— SUPPLIED RECORDS —
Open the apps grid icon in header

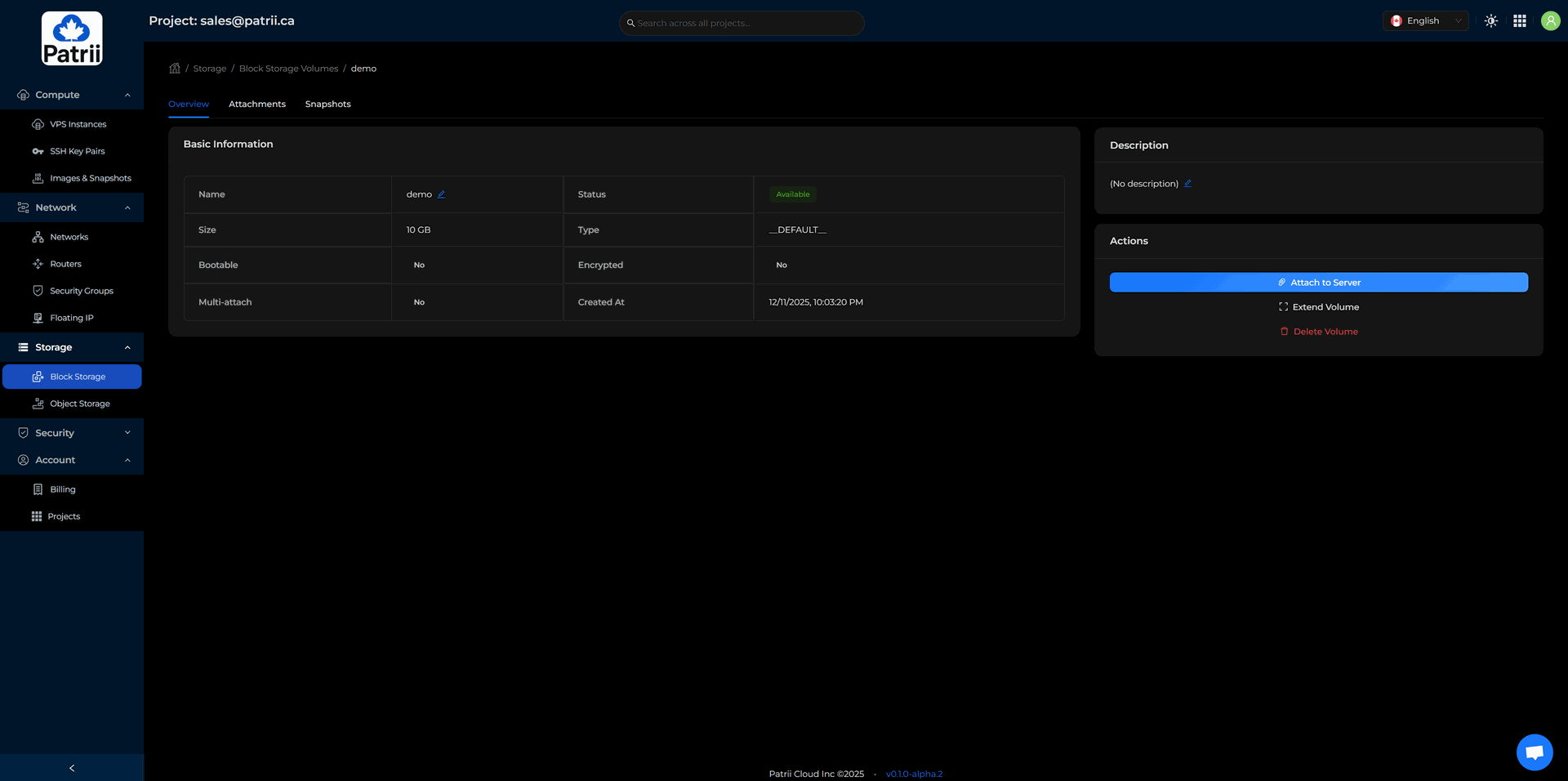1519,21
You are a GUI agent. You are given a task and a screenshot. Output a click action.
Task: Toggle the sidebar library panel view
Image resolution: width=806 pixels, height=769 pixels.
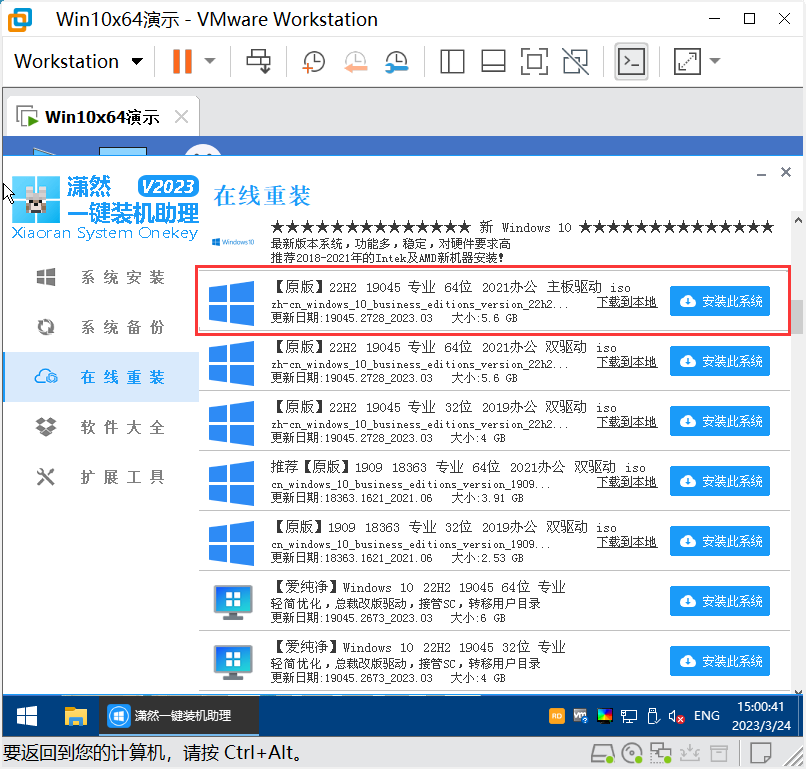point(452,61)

— EXERCISE INSTRUCTIONS —
Render every line of the entries above as a Markdown table with the columns "No." and "Text", numbering each line in order. Skip blank lines and omit the pictures.

— SOLUTION FOR THIS PROBLEM —
| No. | Text |
|---|---|
| 1 | Open the apps grid icon in header |
| 2 | 1519,21 |
| 3 | You are a GUI agent. You are given a task and a screenshot. Output a click action. |
| 4 | Task: Toggle the sidebar library panel view |
| 5 | Image resolution: width=806 pixels, height=769 pixels. |
| 6 | point(452,61) |